Word and element location data:
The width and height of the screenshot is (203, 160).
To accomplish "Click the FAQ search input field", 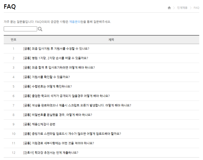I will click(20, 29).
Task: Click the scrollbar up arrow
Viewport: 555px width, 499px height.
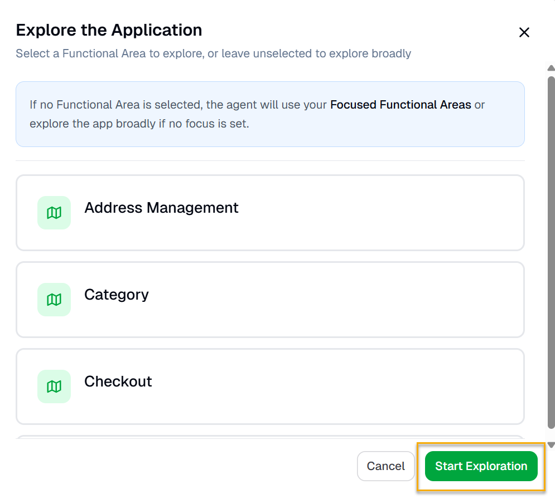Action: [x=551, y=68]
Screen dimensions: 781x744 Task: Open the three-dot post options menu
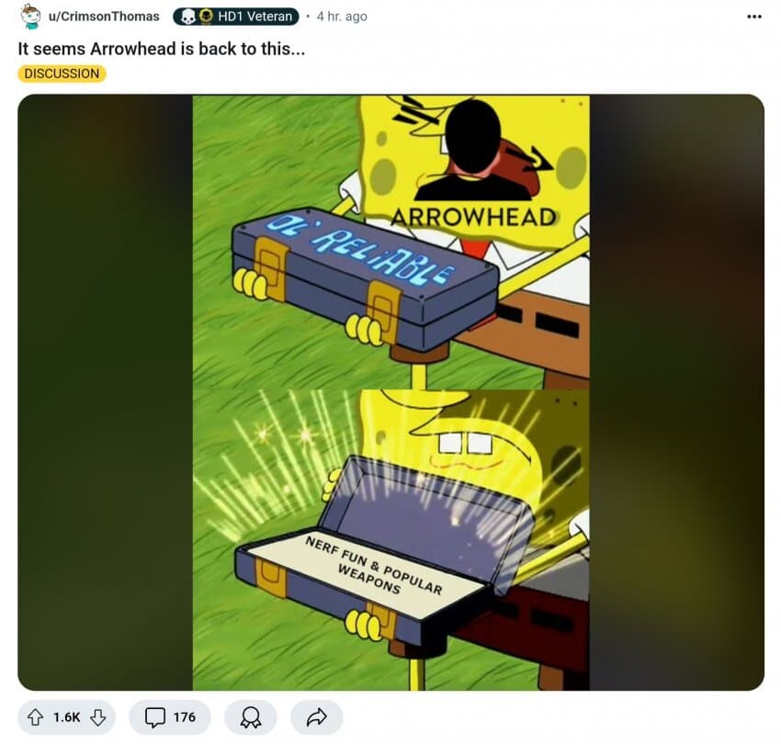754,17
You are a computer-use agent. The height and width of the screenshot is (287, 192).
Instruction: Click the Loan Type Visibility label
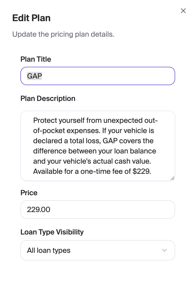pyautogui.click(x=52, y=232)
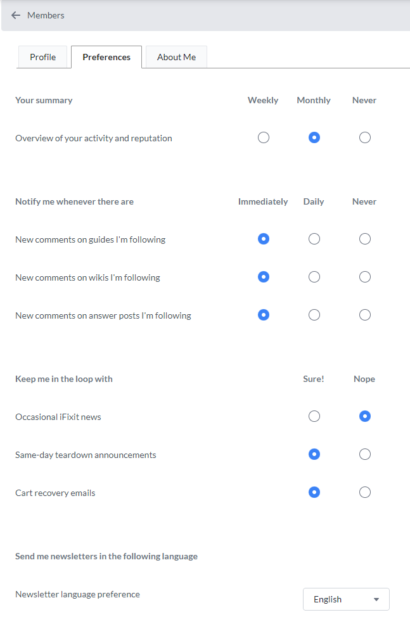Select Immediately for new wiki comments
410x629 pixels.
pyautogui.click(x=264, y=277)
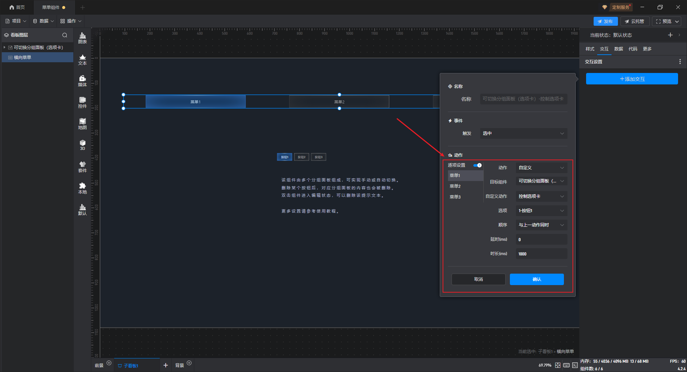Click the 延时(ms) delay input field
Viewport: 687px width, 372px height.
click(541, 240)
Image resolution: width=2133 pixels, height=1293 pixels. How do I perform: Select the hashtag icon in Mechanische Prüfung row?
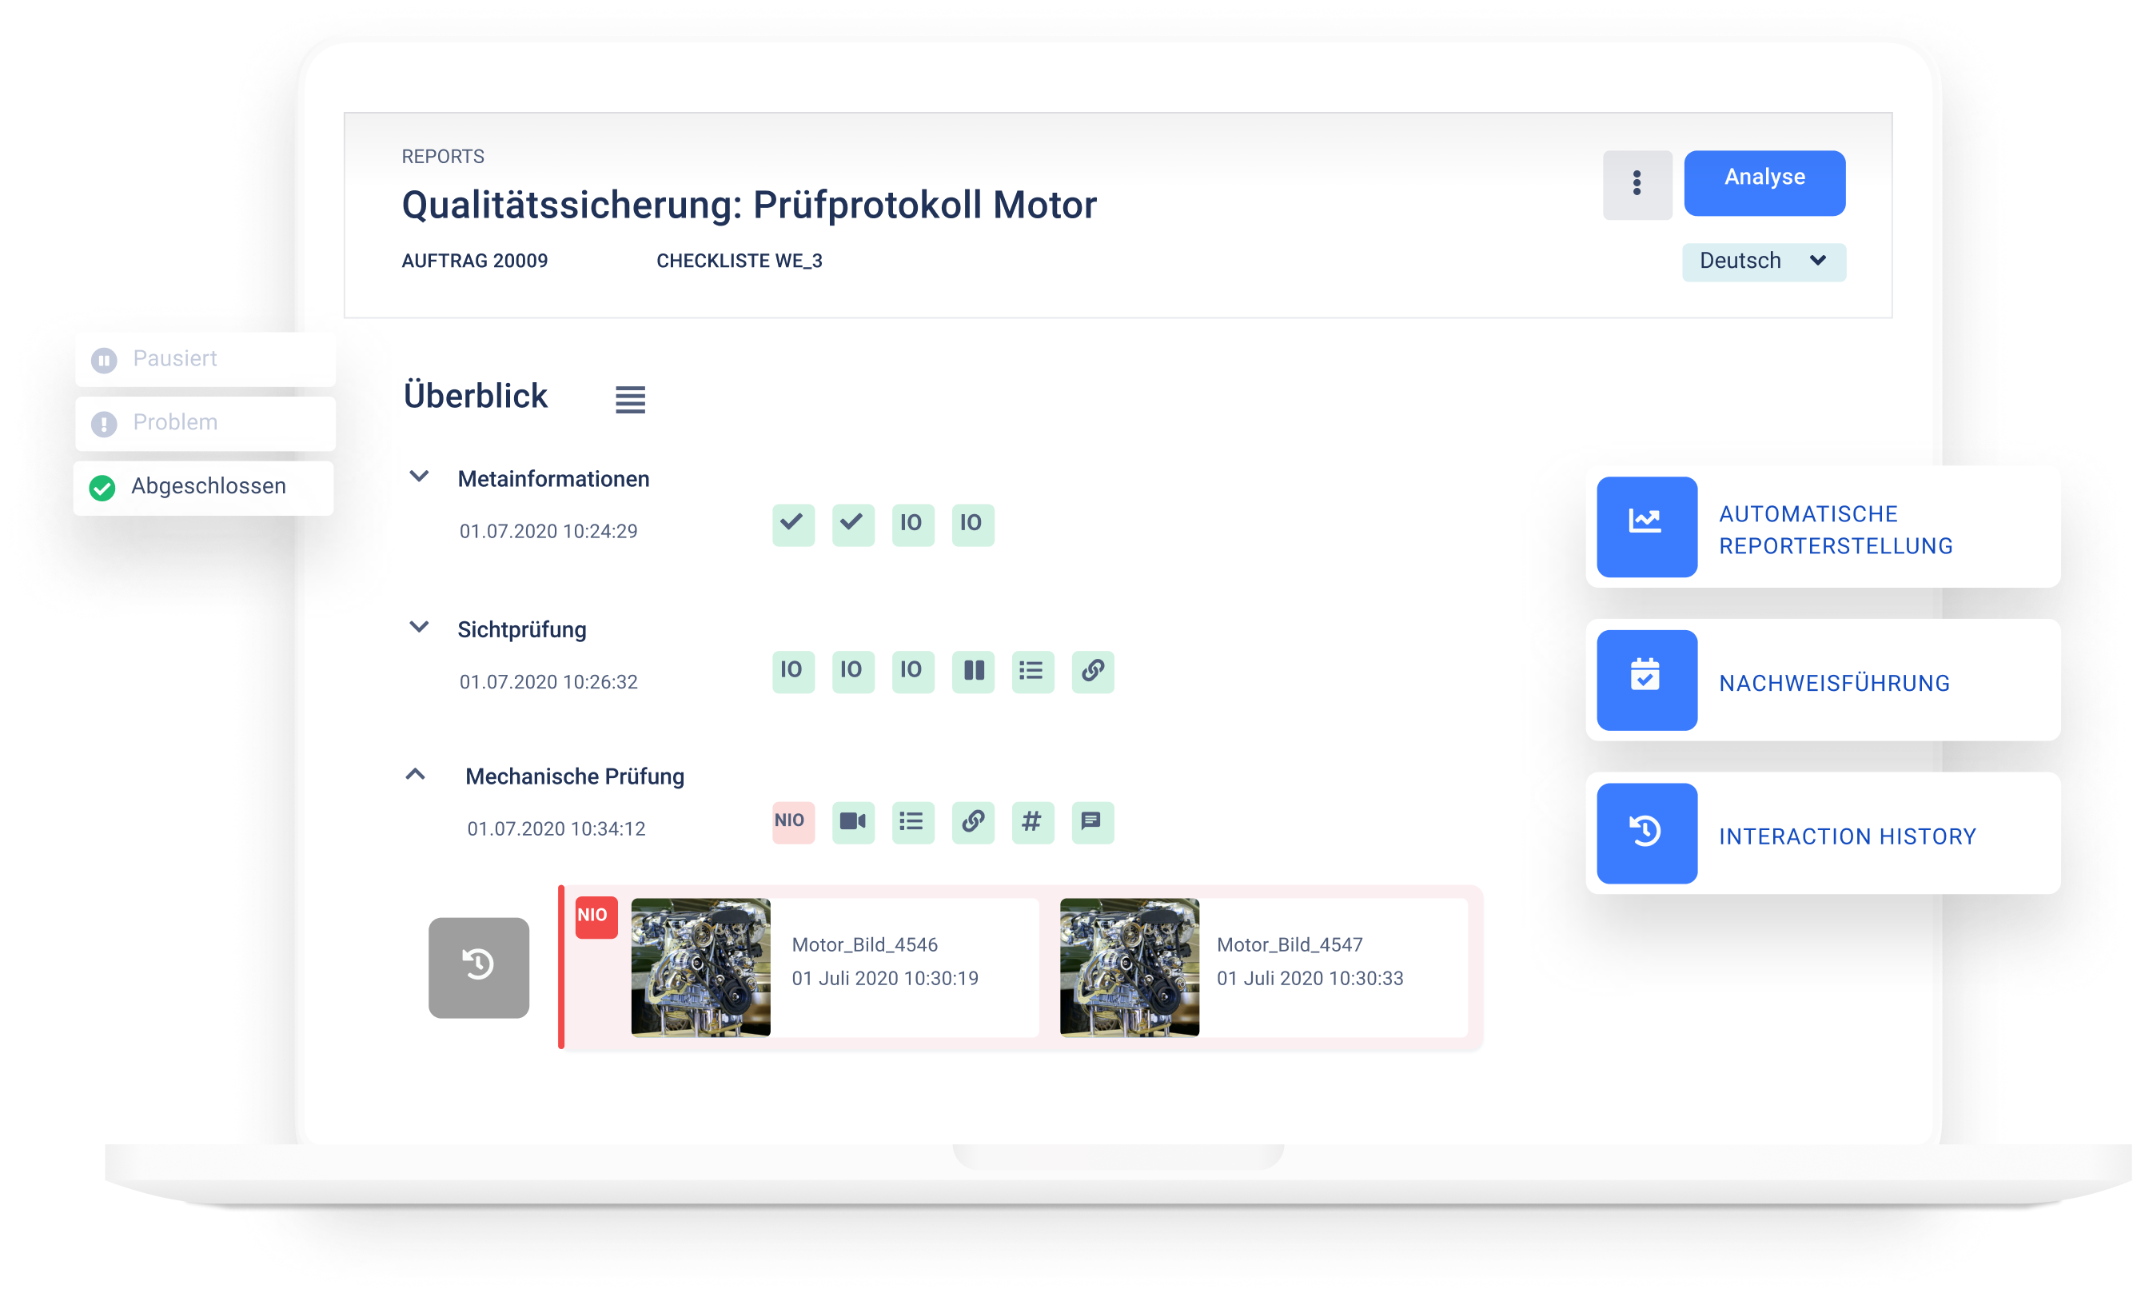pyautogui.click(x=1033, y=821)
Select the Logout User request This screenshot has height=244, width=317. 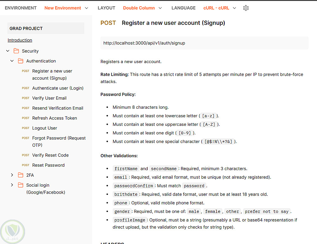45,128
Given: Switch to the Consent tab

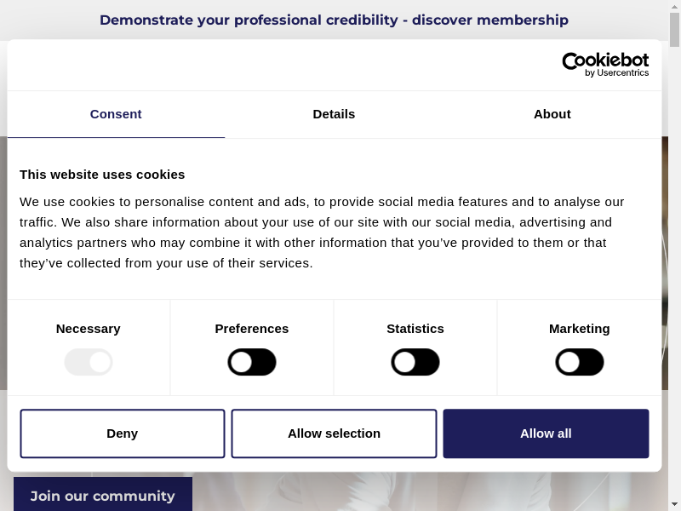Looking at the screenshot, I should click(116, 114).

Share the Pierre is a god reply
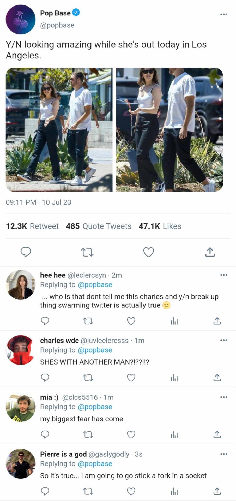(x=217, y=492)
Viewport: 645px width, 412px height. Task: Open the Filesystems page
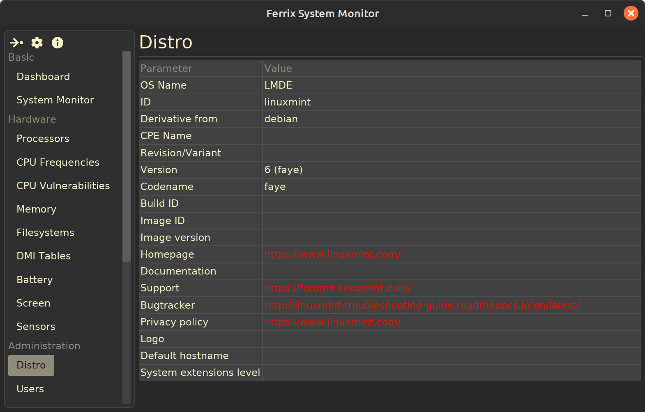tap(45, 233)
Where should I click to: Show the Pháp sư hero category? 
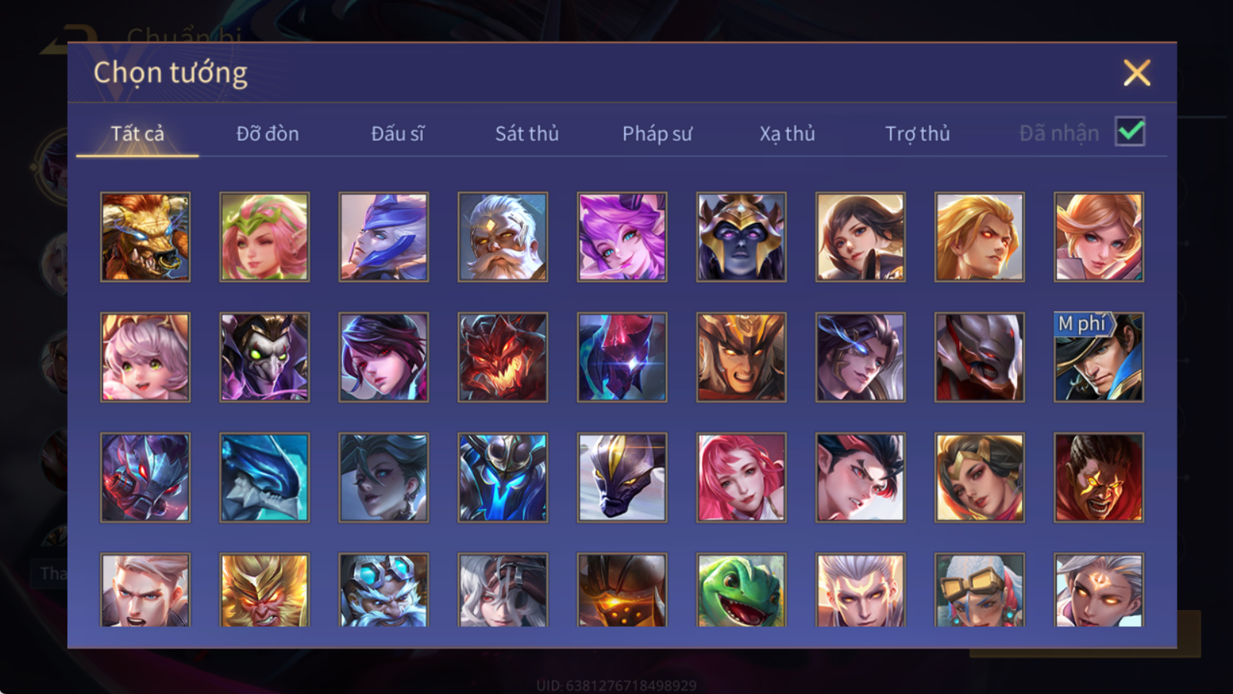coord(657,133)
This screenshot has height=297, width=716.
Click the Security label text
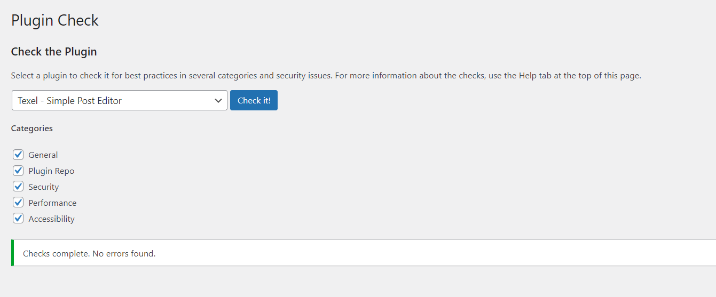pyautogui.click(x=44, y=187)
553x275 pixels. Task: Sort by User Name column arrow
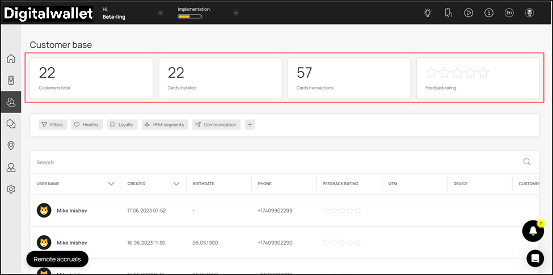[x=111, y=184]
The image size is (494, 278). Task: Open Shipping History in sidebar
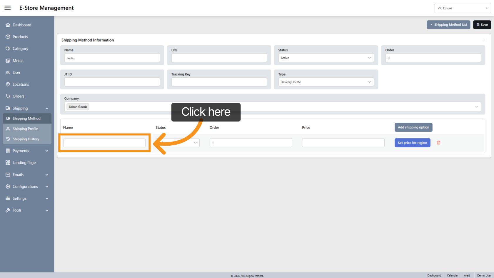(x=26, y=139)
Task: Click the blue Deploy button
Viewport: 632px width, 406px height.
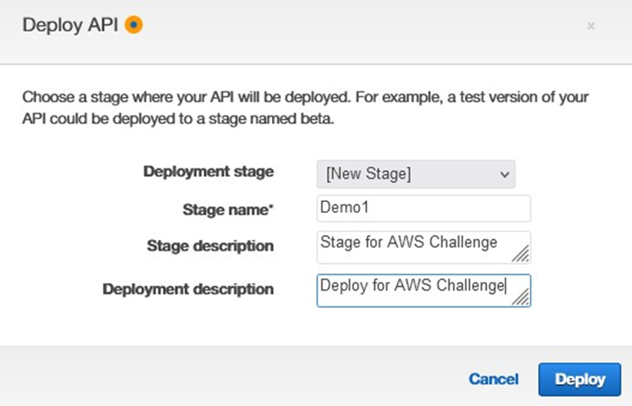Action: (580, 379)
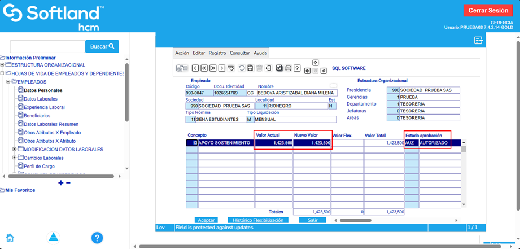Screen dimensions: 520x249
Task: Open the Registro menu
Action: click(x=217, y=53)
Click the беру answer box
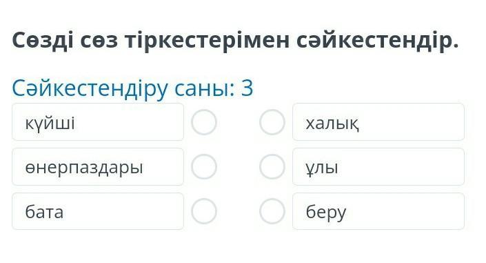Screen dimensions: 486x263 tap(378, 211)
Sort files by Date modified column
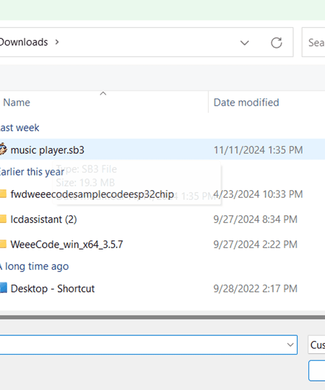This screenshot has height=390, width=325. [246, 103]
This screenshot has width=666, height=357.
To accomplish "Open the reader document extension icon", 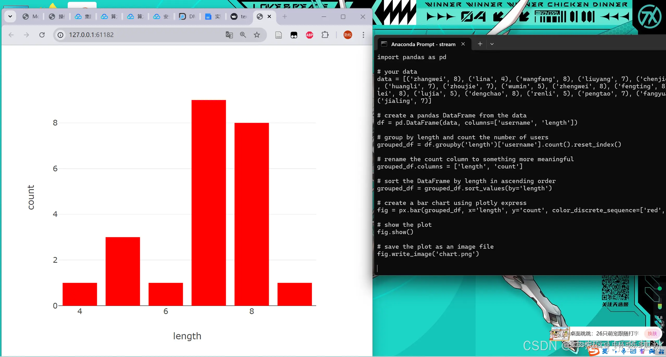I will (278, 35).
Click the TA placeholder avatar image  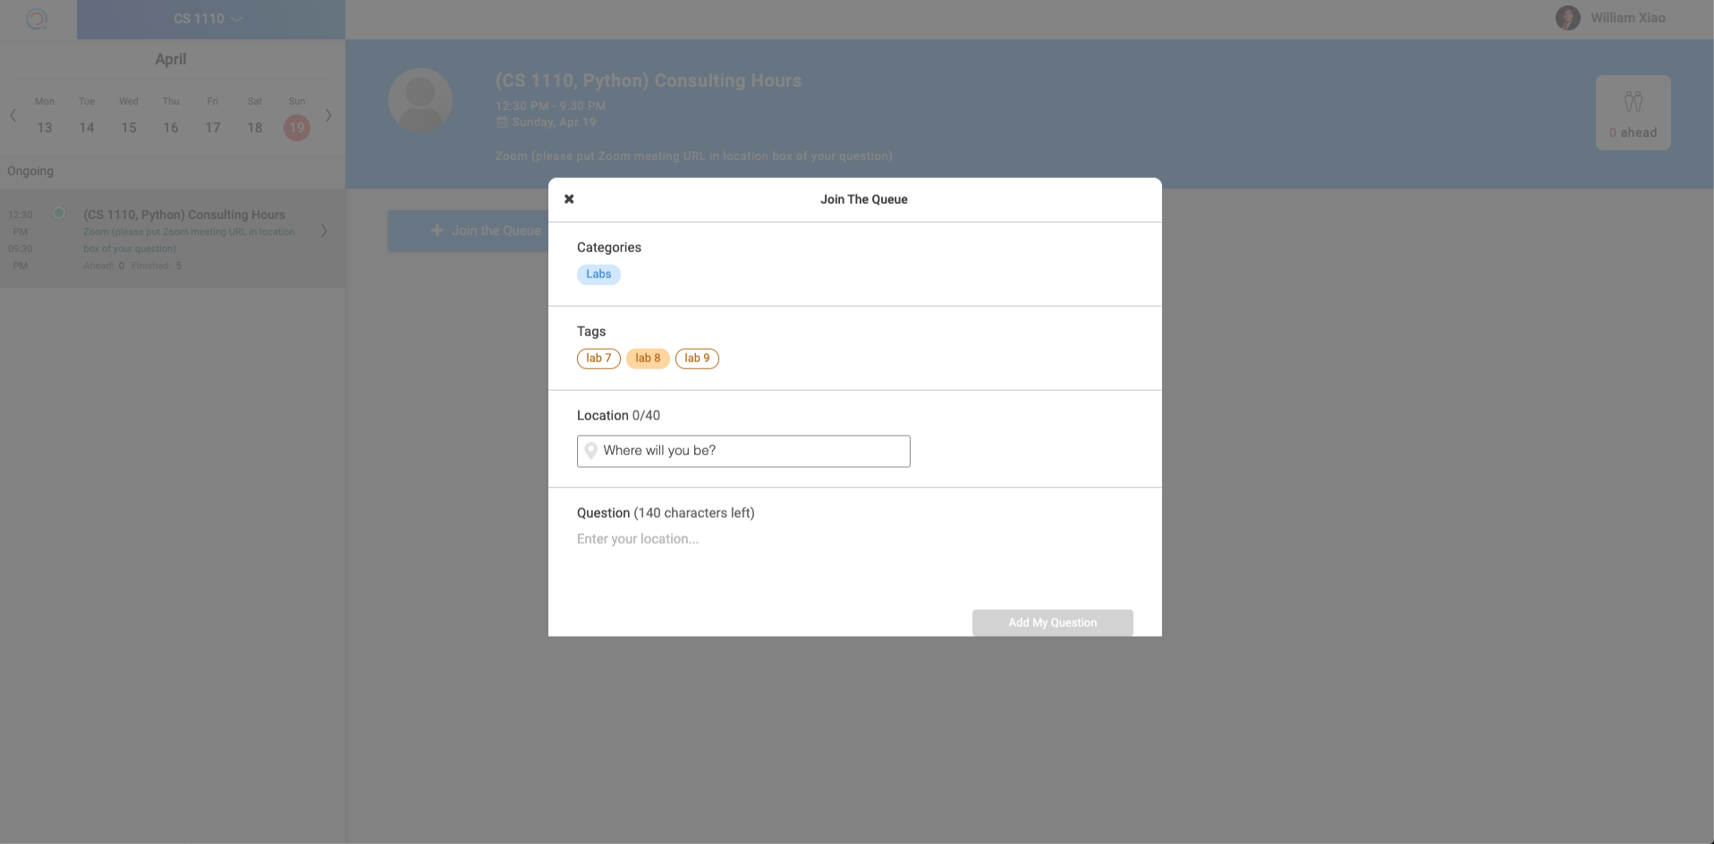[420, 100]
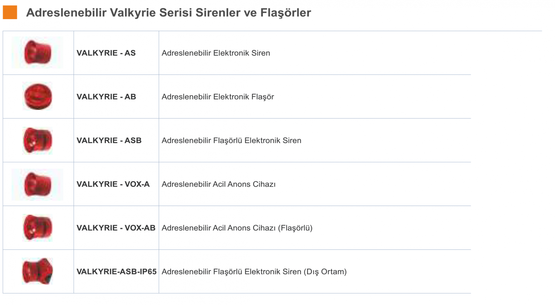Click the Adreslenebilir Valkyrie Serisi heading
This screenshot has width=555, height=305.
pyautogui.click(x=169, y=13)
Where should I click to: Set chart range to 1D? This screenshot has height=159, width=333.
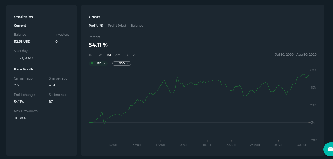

▸ **Description of the task**: Rewrite the rows from the line containing "Viewport: 645px width, 412px" through the line containing "This screenshot has height=390, width=325.", putting "Order" wherever "Sort" appears and keeping everything else the same. Omit the pictures.

▸ **Task answer**:
Viewport: 645px width, 412px height. Task: Open the Filesystems page
tap(45, 233)
Where should I click to: Show the Pháp sư hero category? 
coord(657,133)
This screenshot has height=297, width=716.
Click the Security label text
pyautogui.click(x=44, y=187)
553x275 pixels. Task: Order by User Name column arrow
[x=111, y=184]
The image size is (494, 278). Task: Open Shipping History in sidebar
(x=26, y=139)
Task: Click the blue Deploy button
Viewport: 632px width, 406px height.
Action: (580, 379)
Screen dimensions: 520x249
Task: Open the Registro menu
Action: click(x=217, y=53)
Click the беру answer box
Screen dimensions: 486x263 tap(378, 211)
Order files by Date modified column
This screenshot has height=390, width=325. [246, 103]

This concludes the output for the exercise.